A young girl talks to her friends and family about the story of the universe from the Big Bang to the development of our big blue dot, planet Earth, and how it evolved to sustain life. As the narrative progresses, we see that she’s leading her group to a tree planting event. Only One is perfect Earth Day reading, filled with interesting observations about the formation of the universe and the planets, and about our own planet’s uniqueness and ability to host a multitude of diverse life forms: “But though there are seven billion of us, / we are unique, / with bodies, brains, fingerprints, / and feelings of our own”. Arcylic, ink, and Photoshop illustrations beautifully bring the story to life, bringing the girl’s story to life through vivid word balloons and showing the group small against the giant scale of a forest, the clouds, and the atmosphere; pulling back, a spread shifts to show a diverse group of people coming together to plant trees against a forest shore. Additional resources guide readers to more information about caring for our planet and about climate change. A lovely reminder that we have one planet and to be mindful stewards, while empowering readers to take action. Miss Becca’s Classroom on TeachersPayTeachers has a free downloadable climate change activism activity that would make a good display piece or storytime handout for readers in grades K-2.

 

Posted in picture books

Happy Book Birthday to I Love Strawberries!

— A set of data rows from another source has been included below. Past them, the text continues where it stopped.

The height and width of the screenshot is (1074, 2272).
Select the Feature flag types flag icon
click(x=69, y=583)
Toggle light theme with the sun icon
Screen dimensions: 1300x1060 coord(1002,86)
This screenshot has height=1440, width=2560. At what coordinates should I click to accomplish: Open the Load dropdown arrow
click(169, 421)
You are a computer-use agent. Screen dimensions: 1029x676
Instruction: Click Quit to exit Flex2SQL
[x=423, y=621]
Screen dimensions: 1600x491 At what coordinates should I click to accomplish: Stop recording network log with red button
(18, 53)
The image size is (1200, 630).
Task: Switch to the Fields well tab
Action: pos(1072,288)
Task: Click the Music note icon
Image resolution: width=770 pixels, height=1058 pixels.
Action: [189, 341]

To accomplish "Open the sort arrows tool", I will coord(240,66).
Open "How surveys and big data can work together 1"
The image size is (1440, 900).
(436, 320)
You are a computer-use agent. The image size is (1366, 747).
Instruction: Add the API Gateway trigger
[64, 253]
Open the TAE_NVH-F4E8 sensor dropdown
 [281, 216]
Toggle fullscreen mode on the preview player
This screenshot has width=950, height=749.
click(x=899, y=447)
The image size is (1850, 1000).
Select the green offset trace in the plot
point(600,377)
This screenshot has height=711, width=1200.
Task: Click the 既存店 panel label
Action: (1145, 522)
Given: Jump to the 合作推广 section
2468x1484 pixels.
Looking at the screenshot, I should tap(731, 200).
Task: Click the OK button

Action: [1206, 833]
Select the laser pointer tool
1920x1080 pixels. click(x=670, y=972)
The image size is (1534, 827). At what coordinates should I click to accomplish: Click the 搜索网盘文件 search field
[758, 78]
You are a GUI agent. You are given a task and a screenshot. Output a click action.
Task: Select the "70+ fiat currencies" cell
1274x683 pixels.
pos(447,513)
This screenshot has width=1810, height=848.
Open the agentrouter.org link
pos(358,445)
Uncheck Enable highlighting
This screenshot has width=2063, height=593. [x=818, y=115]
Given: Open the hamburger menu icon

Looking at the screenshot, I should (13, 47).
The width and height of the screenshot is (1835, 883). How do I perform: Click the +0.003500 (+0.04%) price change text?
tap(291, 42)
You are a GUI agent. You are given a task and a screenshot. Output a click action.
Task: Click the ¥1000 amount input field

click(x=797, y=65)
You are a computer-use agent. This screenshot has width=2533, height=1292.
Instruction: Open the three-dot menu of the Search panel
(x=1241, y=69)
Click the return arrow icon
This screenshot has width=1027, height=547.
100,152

I Love Strawberries!, by Shannon Anderson/Illustrated by Jaclyn Sinquett, (Apr. 2022, Feeding Minds Press), $17.99, ISBN: 9781948898065

Ages 4-8

Jo is a young girl who LOVES strawberries; so much, that she wants to grow her own. Can she convince her parents that’s she’s responsible enough for the task? Told through Jo’s journal entries and narration, this fun STEM story is perfect for springtime reading. Jo is an immediately likable and funny narrator who goes from adding red marker lines on her face in an attempt to look older in a flash to a thoughtful strawberry farmer who journals her process, from planting grass seeds for her rabbit and raising money for her strawberry plants to protecting her fledgling strawberry crop from “bird attacks” and using her newly grown fruit in recipes. She’s enterprising, growing a small business out of her flourishing strawberry plants, and she may have a new plan for the next year. A fun, informative story with a biracial main character and a step-by-step process in growing and maintaining one’s own food. Green endpapers feature burgeoning strawberry plants, and back matter includes information on growing strawberry plants and pest management. The I Love Strawberries! page on Feedings Minds’s website is loaded with free downloadable goodies, including coloring pages and an educator’s guide.

If you have the budget for it, consider a fun grab-and-go planting project – it doesn’t have to be strawberries! Include a little notebook so kids can journal their progress like Jo does!